*** Opening PAGE EXTRACT ***

AAV2/5 vectors were generated with the gene encoding GFP coupled bicistronically downstream to the gene encoding CNGA3 by an internal ribosome entry site (IRES) and driven by a chicken beta-actin (CBA) promoter. Mice received subretinal injections at 3 weeks with 2µl of rAAV2/5-CBA-CNGA3-IRES-GFP (5x1011 vector particles) in the study eye and 2µl of rAAV2/5-CBA-GFP (5x1011 vector particles) in the control eye. SLO autofluorecence retinal imaging (Heidelberg OCT) was assessed 4 weeks post-injection for both CNGA3-IRES-GFP treated and GFP control eyes.
SLO autofluorecence showed comparable GFP expression for both CNGA3-IRES-GFP treated and GFP control eyes, indicating that IRES-translation from this construct was at least as good as a standard Kozac consensus. Histology of retinal sections at 7 weeks allowed identification of cone photoreceptors by CNGA3 immunostaining in the outer segment and GFP in the cytoplasm and inner segment. The presence of cytoplasmic GFP allowed the morphology of transduced cones and in particular, the cone pedicle synapses, to be studied in detail. In the control eyes at this age only occasional surviving cone cells could be identified.

*** Closing PAGE EXTRACT ***
*** Opening SUPPLIED ENTRIES ***

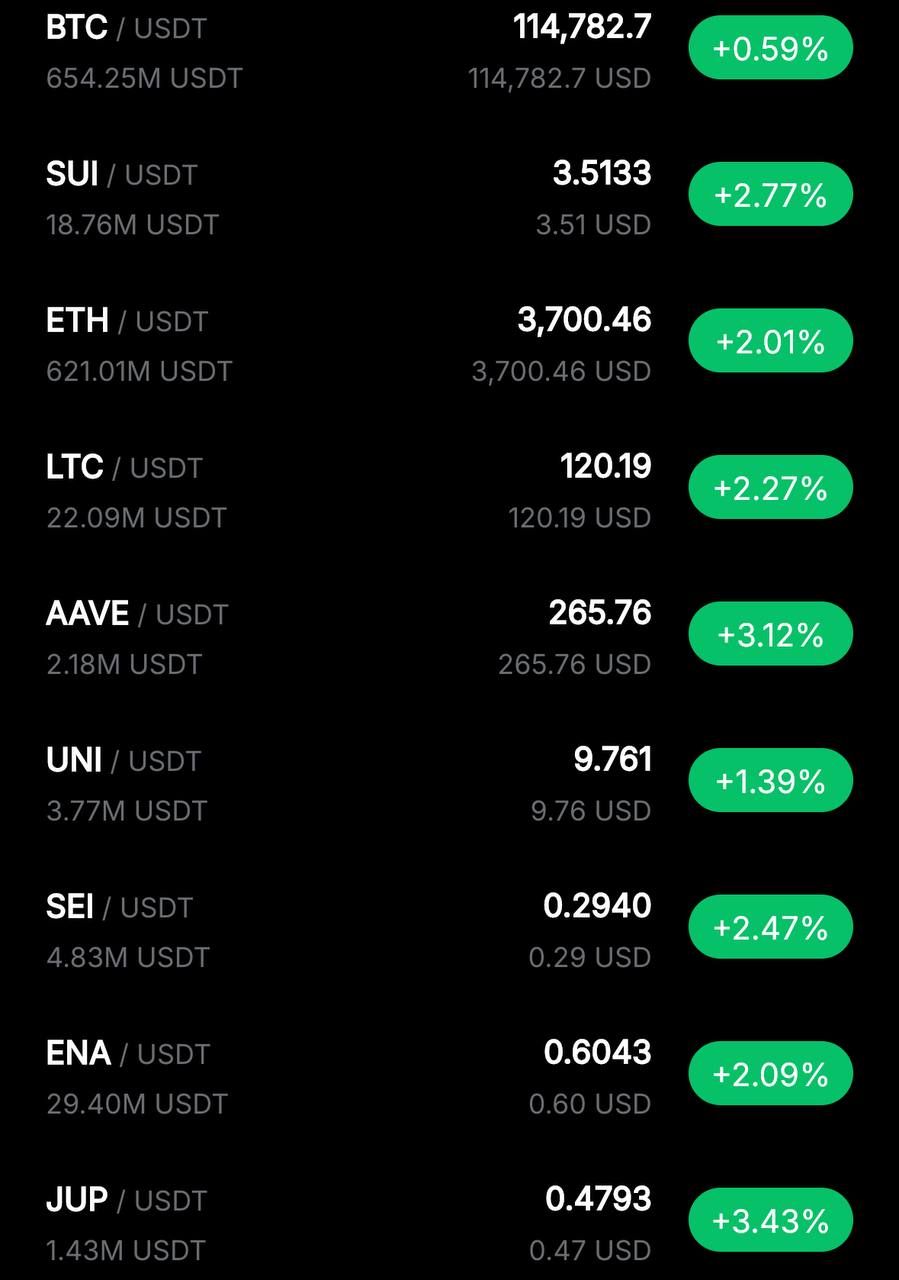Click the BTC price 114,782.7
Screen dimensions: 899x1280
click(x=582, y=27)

*** Closing SUPPLIED ENTRIES ***
*** Opening SUPPLIED ENTRIES ***

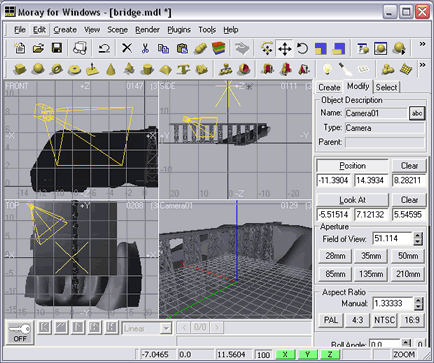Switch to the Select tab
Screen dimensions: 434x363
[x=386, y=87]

*** Closing SUPPLIED ENTRIES ***

WHAT THE EXERCISE ASKS: Repeat the CNGA3 gene transfer passage word for word, starting with "SLO autofluorecence showed" and going on through "could be identified.".

ANSWER FOR THE TASK:
SLO autofluorecence showed comparable GFP expression for both CNGA3-IRES-GFP treated and GFP control eyes, indicating that IRES-translation from this construct was at least as good as a standard Kozac consensus. Histology of retinal sections at 7 weeks allowed identification of cone photoreceptors by CNGA3 immunostaining in the outer segment and GFP in the cytoplasm and inner segment. The presence of cytoplasmic GFP allowed the morphology of transduced cones and in particular, the cone pedicle synapses, to be studied in detail. In the control eyes at this age only occasional surviving cone cells could be identified.